**WHAT IS NEEDED**: The lines wanted are those from the one containing "Click the Calendar icon" to the last line of the entries below; output them exactly, leaving out pictures.
** EXTRACTED MATERIAL follows **
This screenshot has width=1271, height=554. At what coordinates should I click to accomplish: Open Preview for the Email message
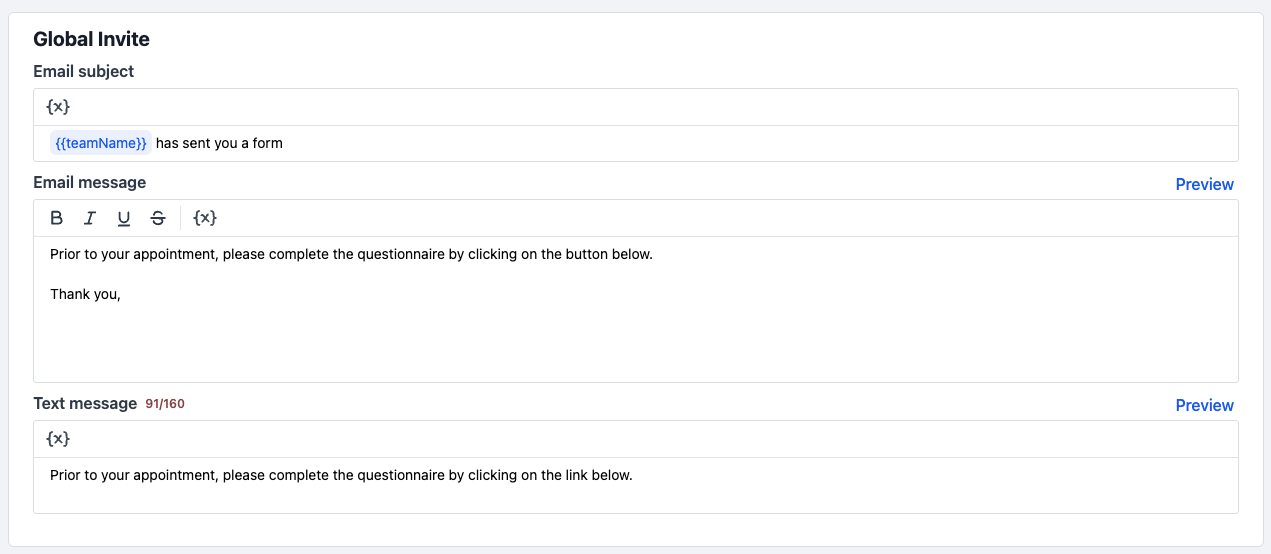click(1204, 184)
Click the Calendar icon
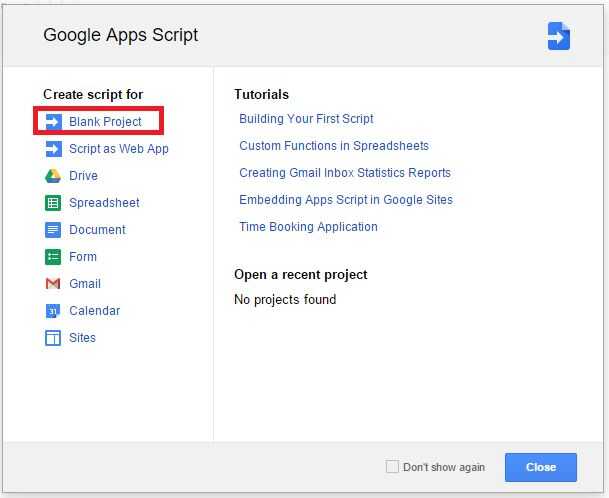Screen dimensions: 609x498 click(x=53, y=311)
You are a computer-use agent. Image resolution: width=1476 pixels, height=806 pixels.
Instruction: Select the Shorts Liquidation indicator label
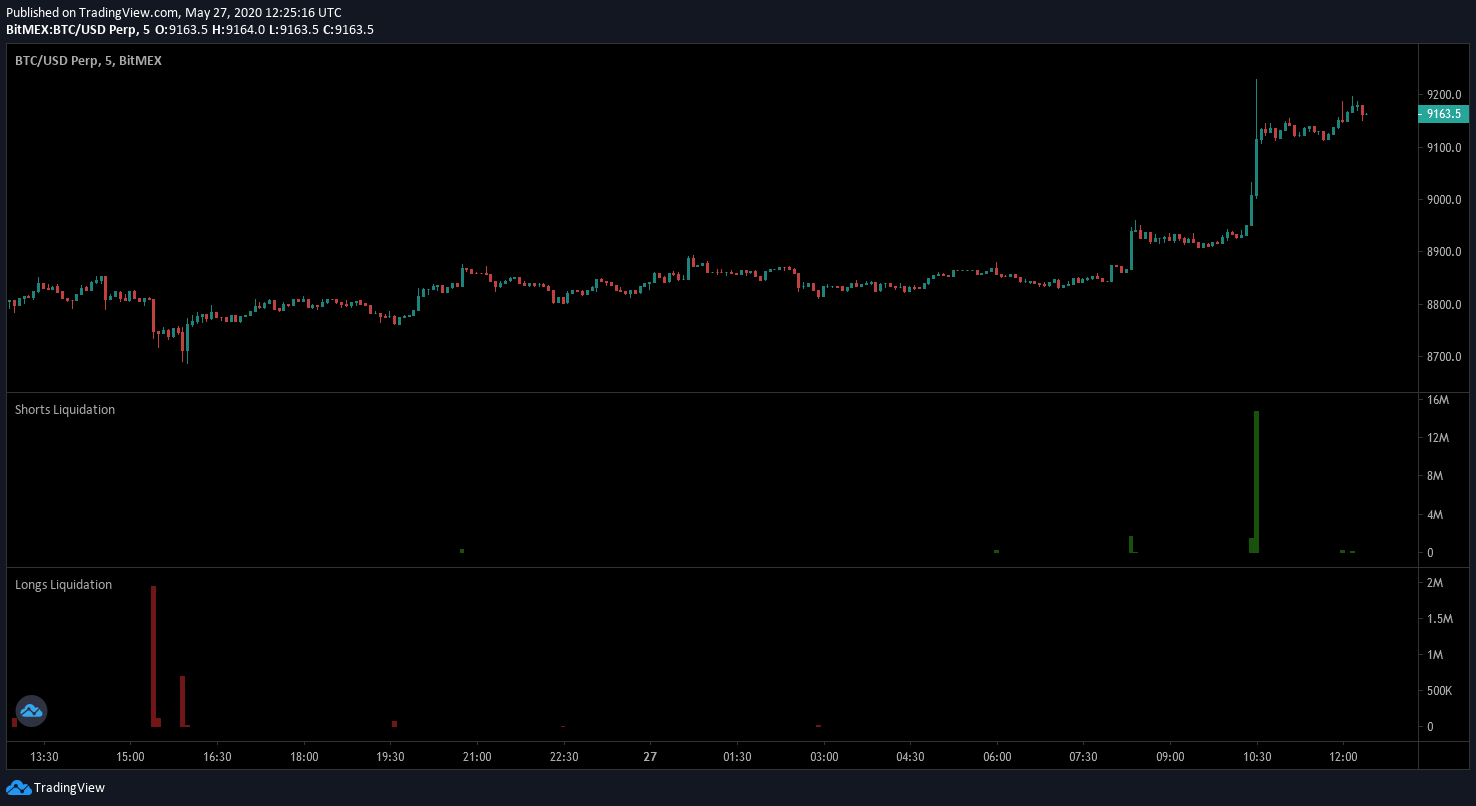pyautogui.click(x=64, y=409)
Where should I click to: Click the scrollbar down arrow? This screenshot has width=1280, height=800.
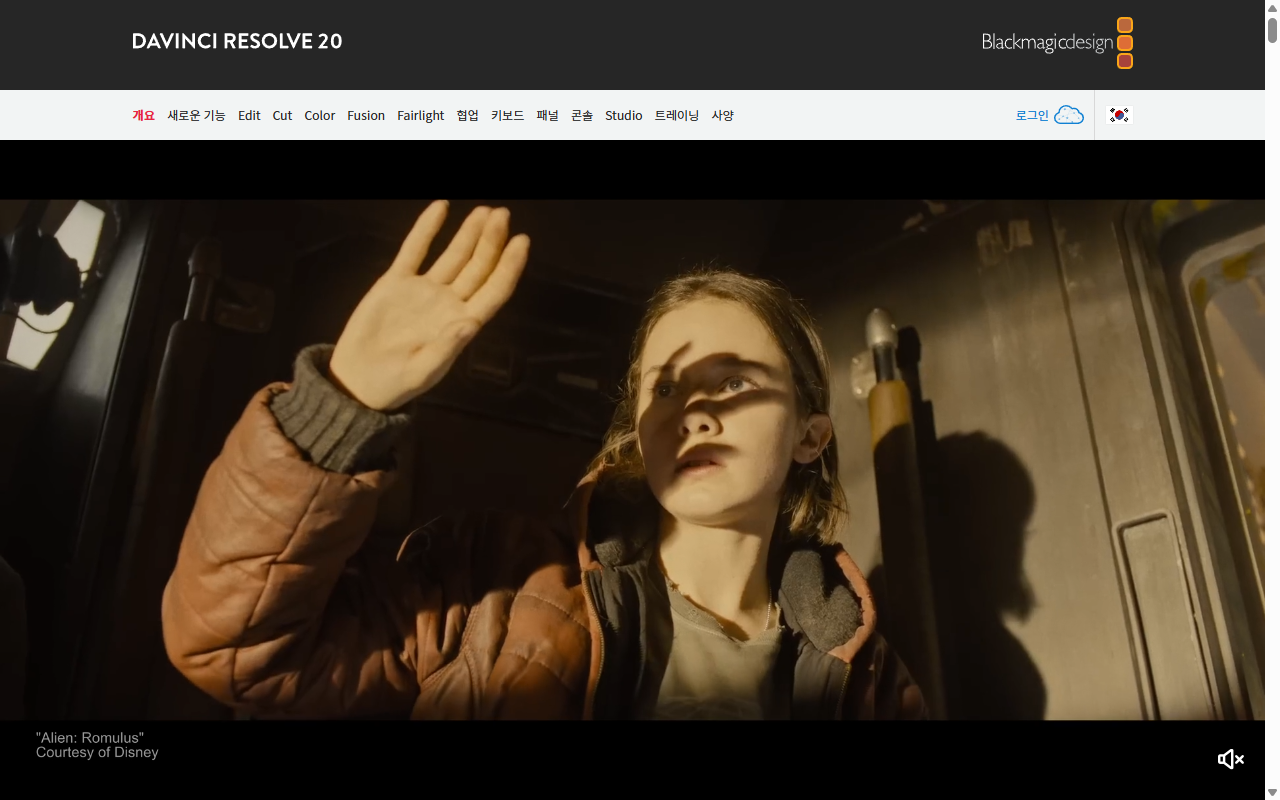coord(1272,793)
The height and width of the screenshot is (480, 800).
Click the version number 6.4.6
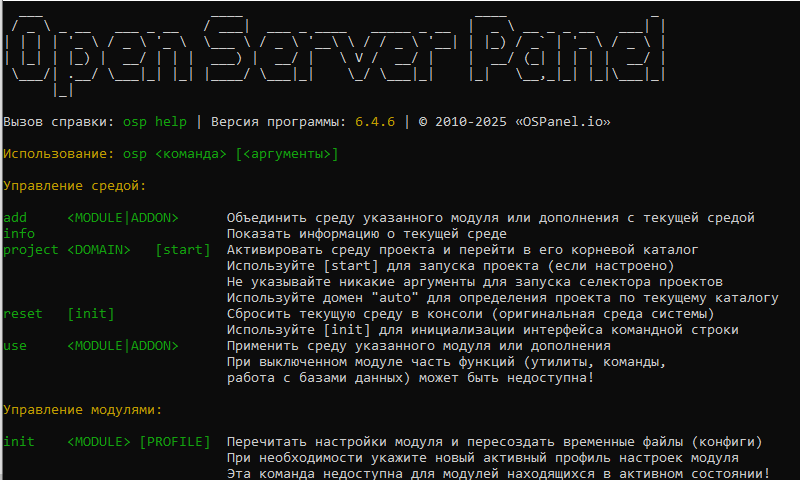tap(375, 122)
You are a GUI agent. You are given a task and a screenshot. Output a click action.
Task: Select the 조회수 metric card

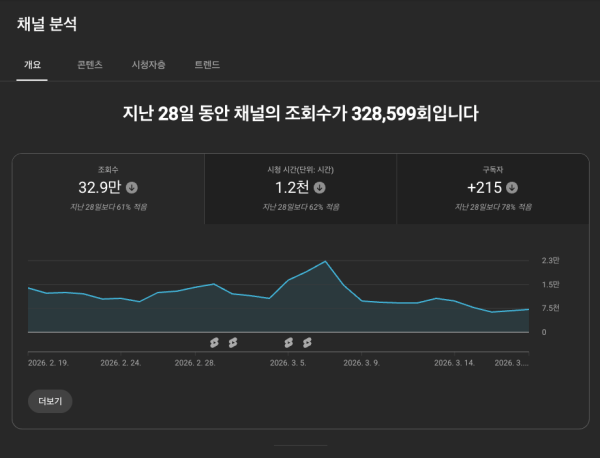(x=108, y=188)
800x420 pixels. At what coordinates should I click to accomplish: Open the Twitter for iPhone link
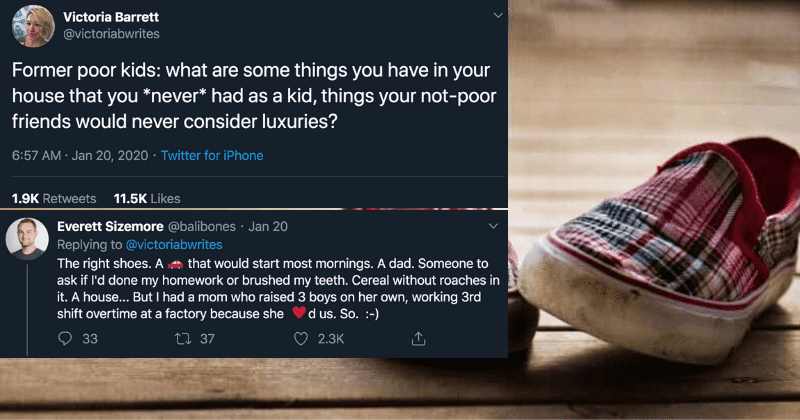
** End of EXTRACTED MATERIAL **
**OUTPUT OF THE TASK**:
Click the Calendar icon
Screen dimensions: 609x498 click(x=53, y=311)
You are a computer-use agent. Image resolution: width=1476 pixels, height=806 pixels.
Instruction: Select the Shorts Liquidation indicator label
pyautogui.click(x=64, y=409)
Where should I click to: Click the scrollbar down arrow? This screenshot has width=1280, height=800.
coord(1272,793)
The height and width of the screenshot is (480, 800).
Click the version number 6.4.6
tap(375, 122)
You are a GUI agent. You are given a task and a screenshot. Output a click action.
Task: Select the 조회수 metric card

(x=108, y=188)
800x420 pixels. At what coordinates should I click to accomplish: Open the Twitter for iPhone link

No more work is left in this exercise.